INFORMATION SHOWN:
•••

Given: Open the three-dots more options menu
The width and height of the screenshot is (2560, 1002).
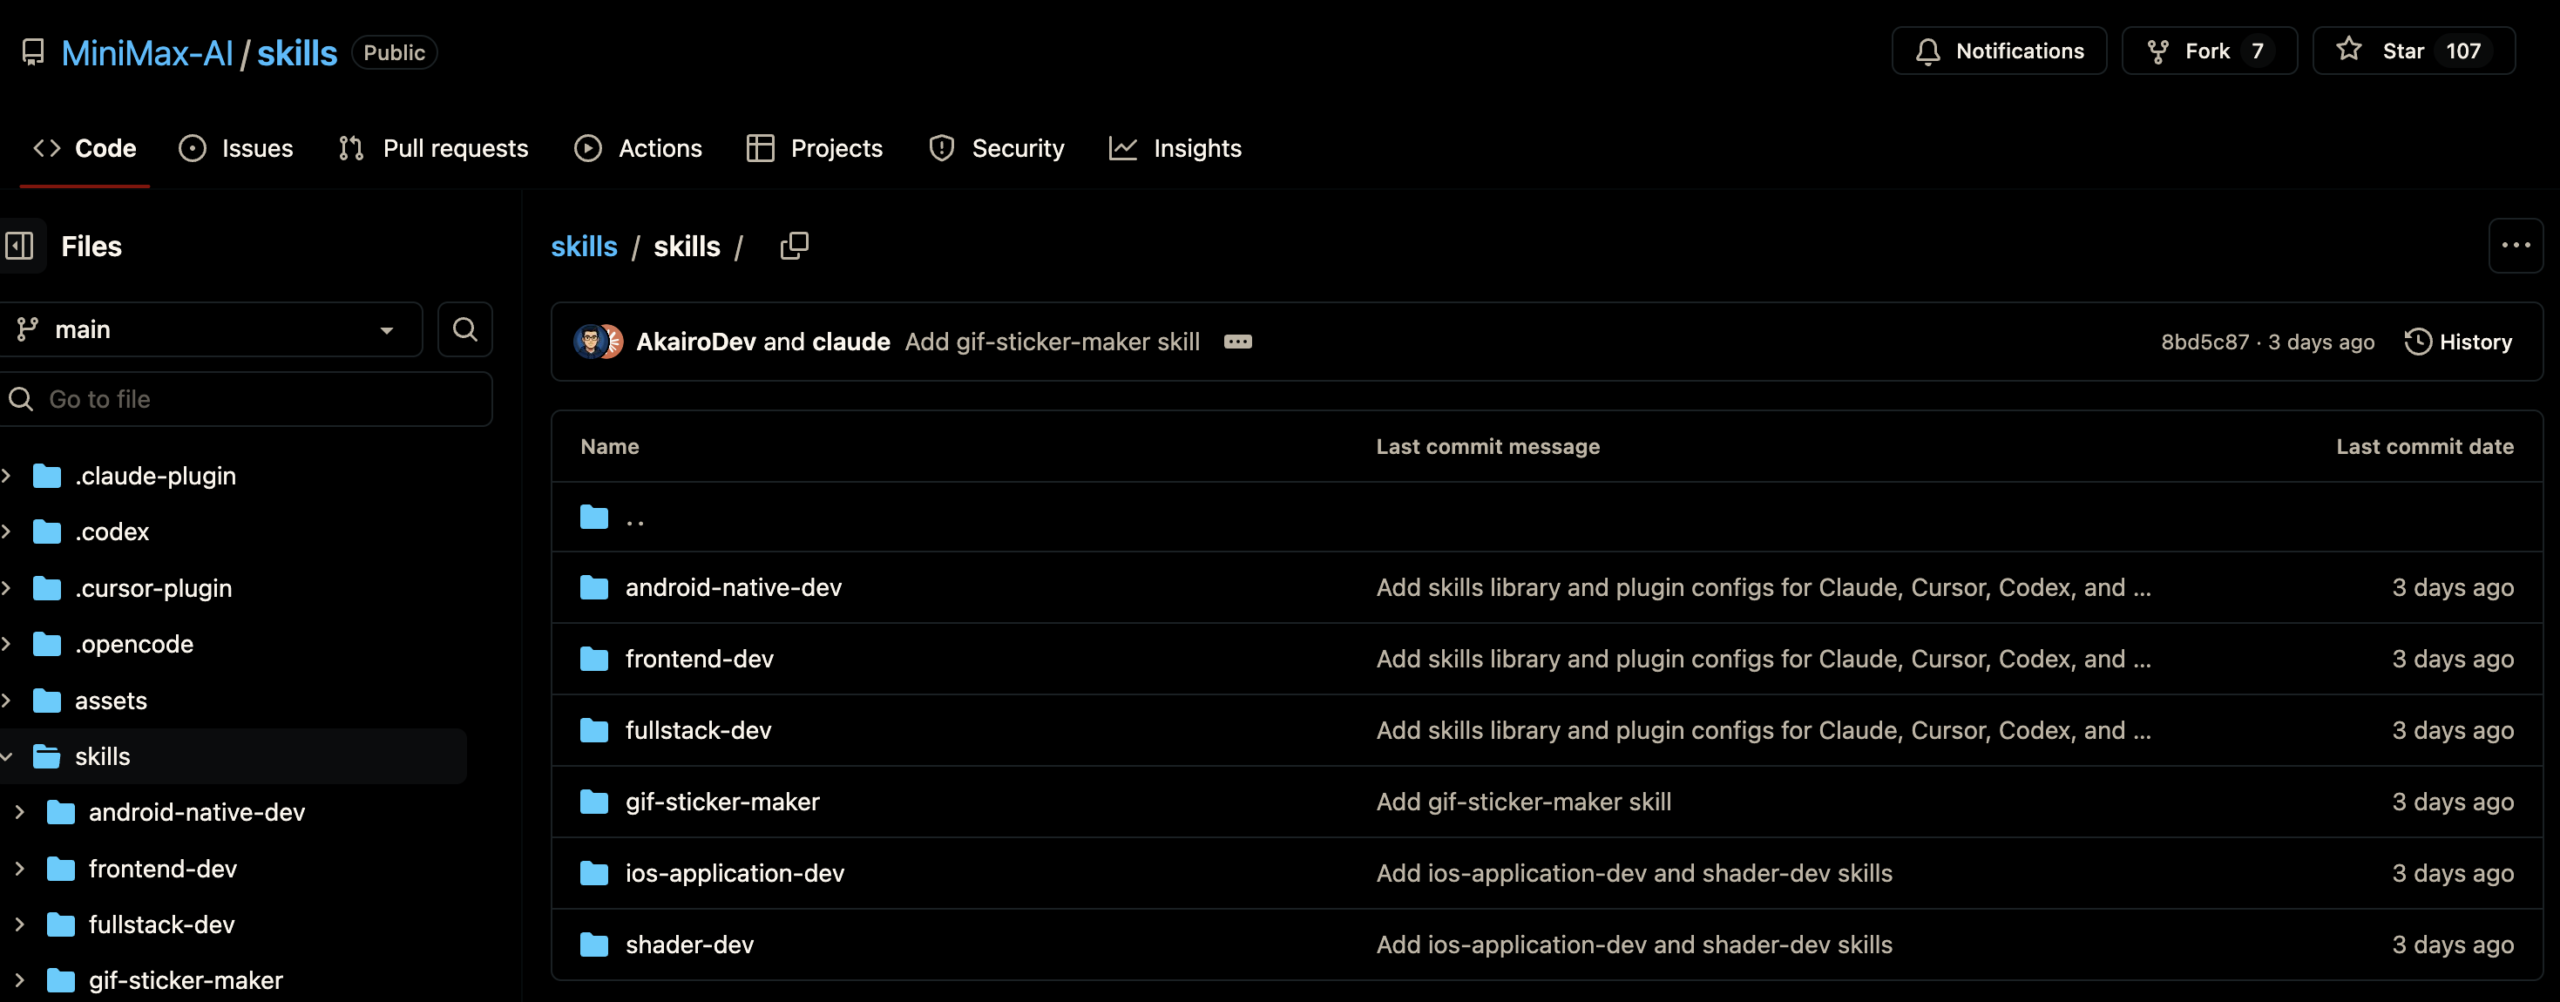Looking at the screenshot, I should pos(2515,246).
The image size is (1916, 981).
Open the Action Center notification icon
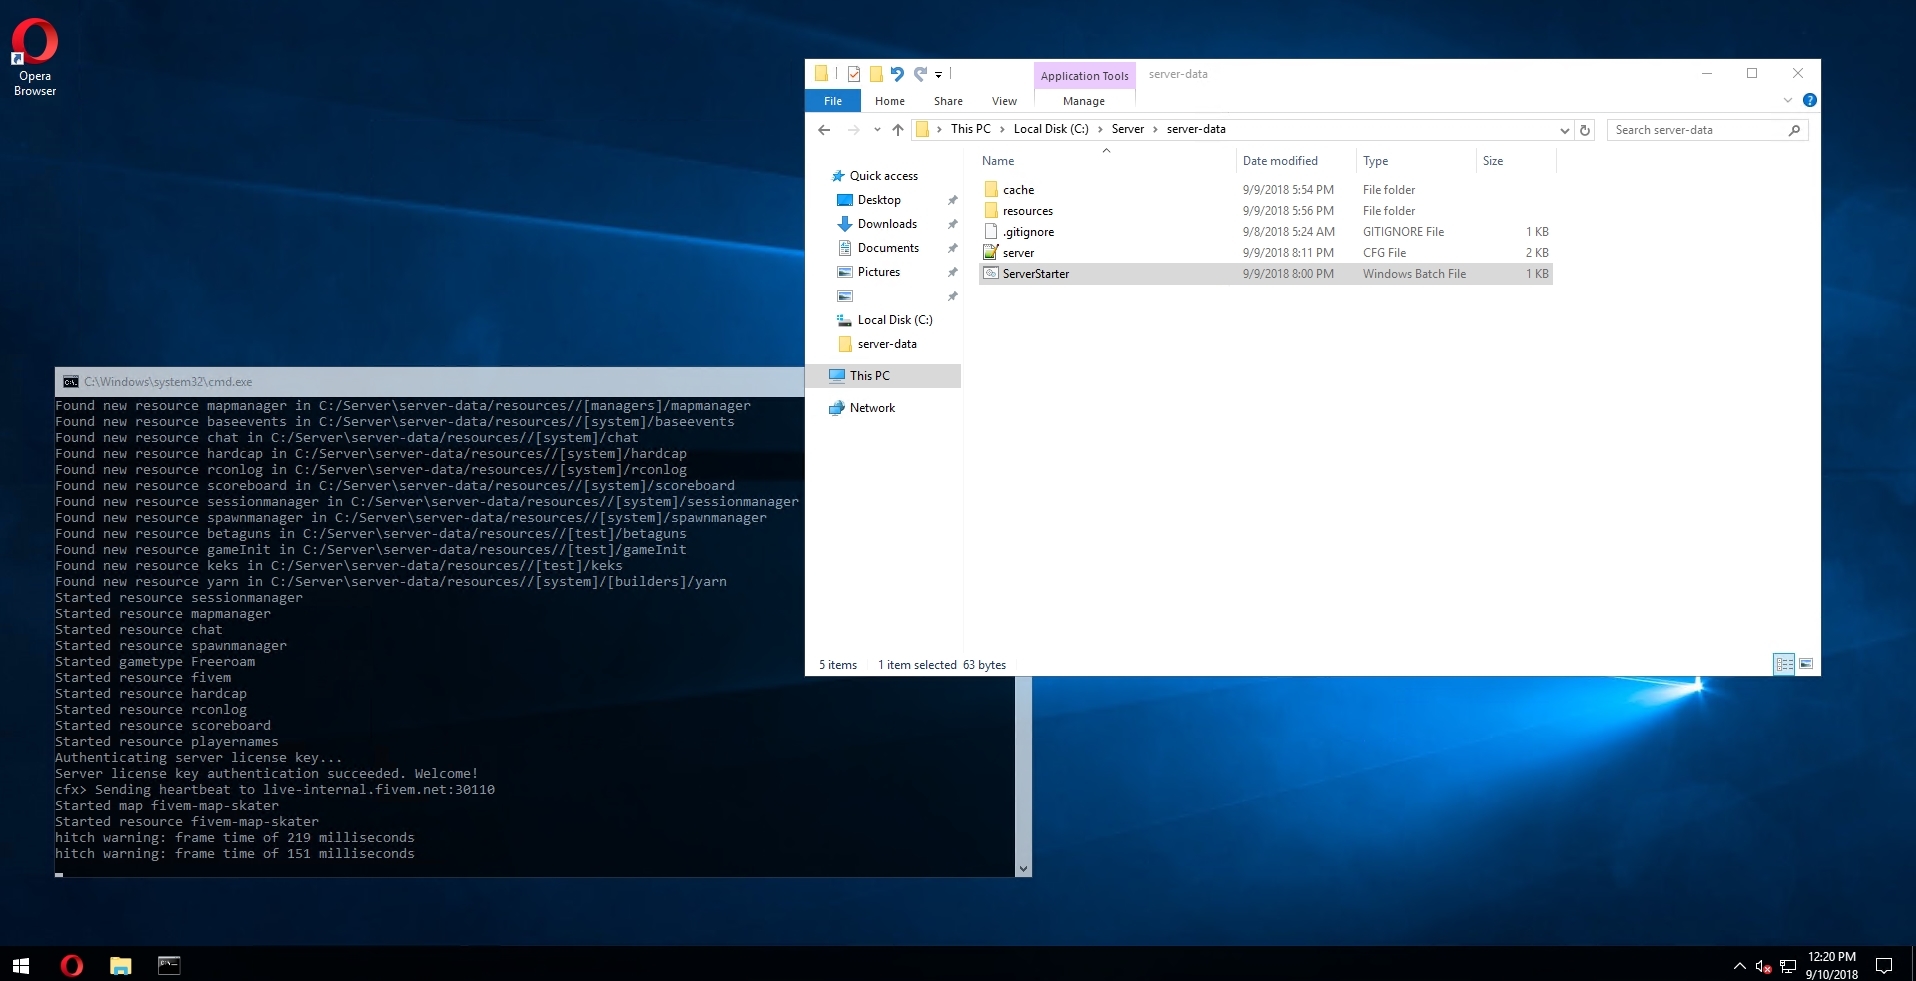click(x=1884, y=966)
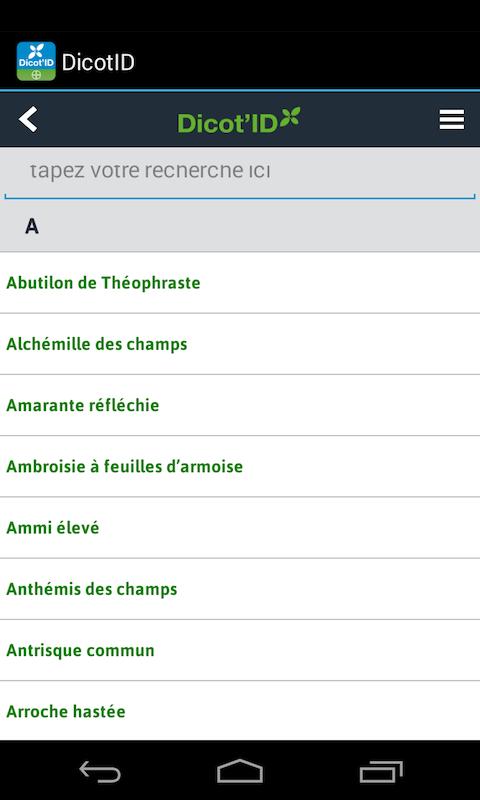Select Ambroisie à feuilles d'armoise

tap(240, 466)
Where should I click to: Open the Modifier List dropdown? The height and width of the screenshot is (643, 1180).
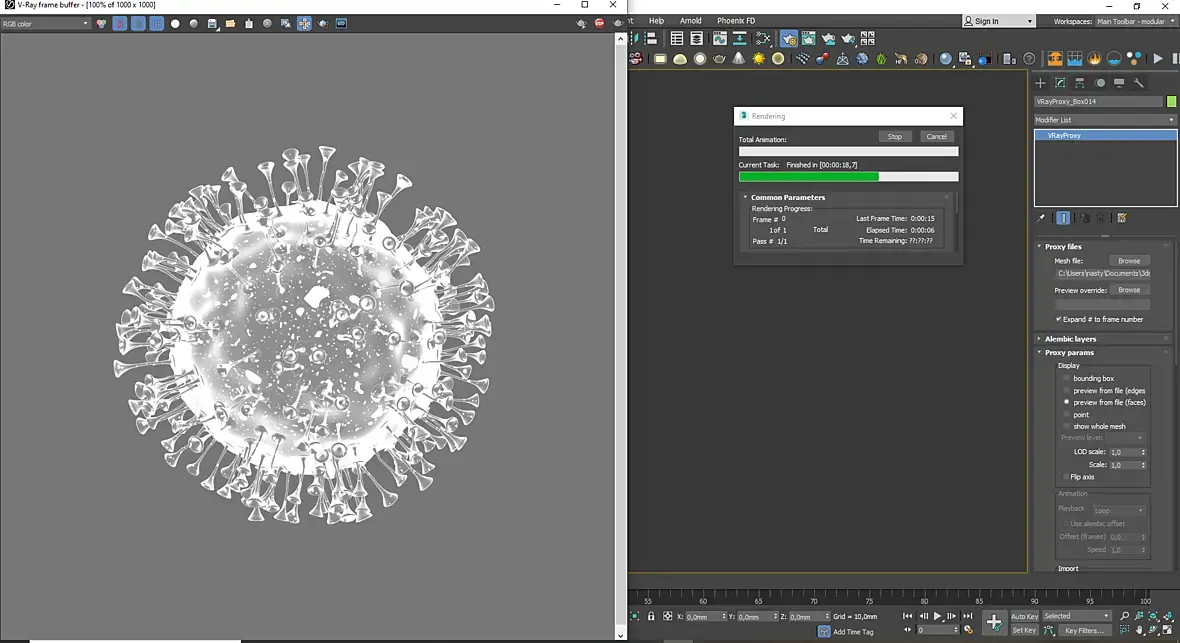coord(1105,120)
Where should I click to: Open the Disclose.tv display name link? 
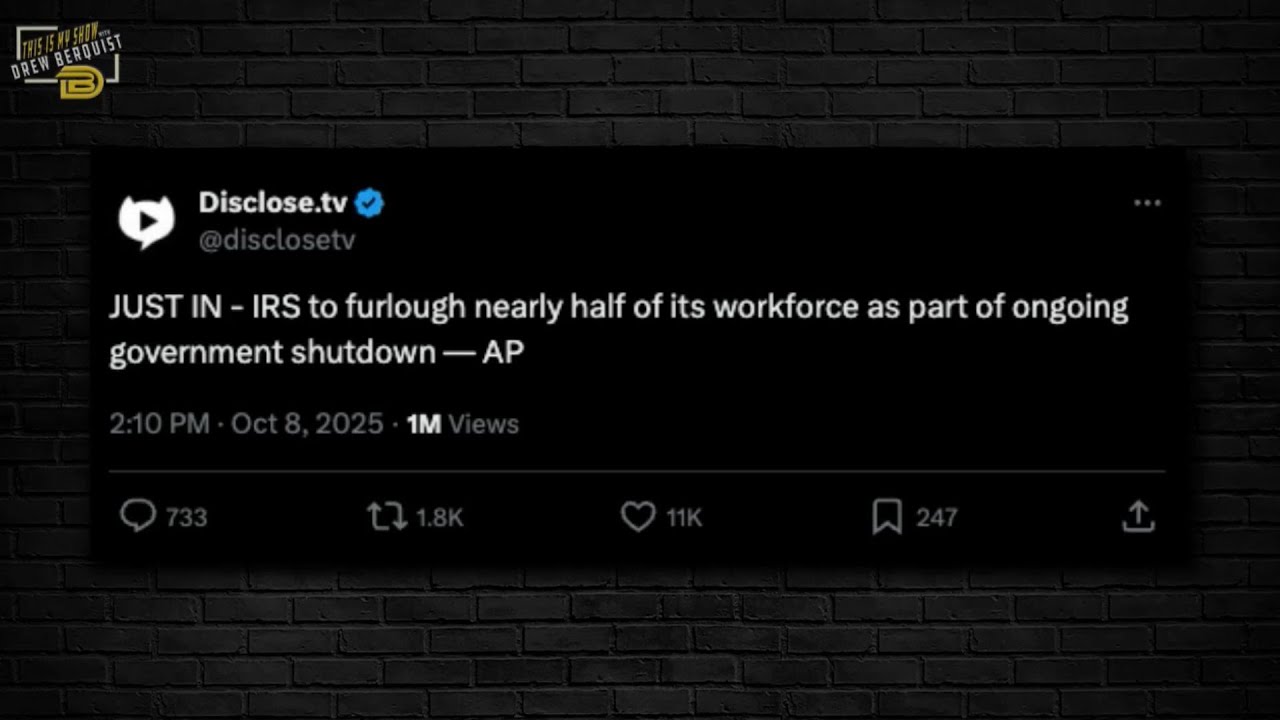(273, 203)
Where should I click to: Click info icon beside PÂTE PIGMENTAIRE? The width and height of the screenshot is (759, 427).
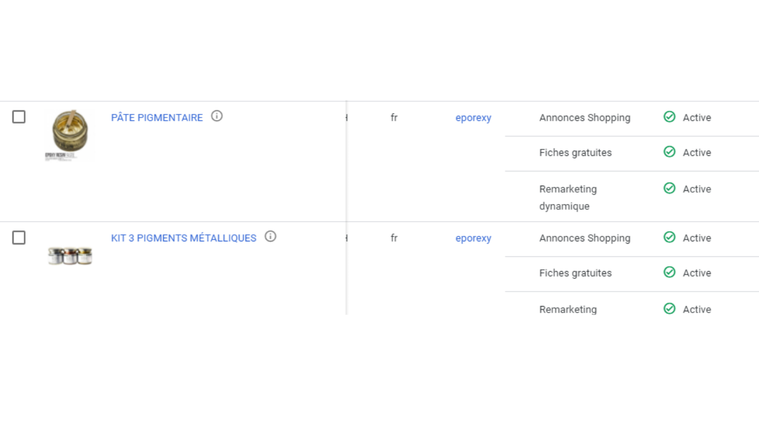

•••

Leave every picture out. Retype the remaining data exactly.

Given: Open the three-dots more options menu
The width and height of the screenshot is (2560, 1002).
Looking at the screenshot, I should pos(2515,246).
The image size is (1916, 981).
Open the Action Center notification icon
click(x=1884, y=966)
Select Ambroisie à feuilles d'armoise

tap(240, 466)
Where should I click to: Open the Modifier List dropdown? The height and width of the screenshot is (643, 1180).
coord(1105,120)
Where should I click to: Open the Disclose.tv display name link? 
(273, 203)
Where should I click to: Click info icon beside PÂTE PIGMENTAIRE? The width and height of the screenshot is (759, 427).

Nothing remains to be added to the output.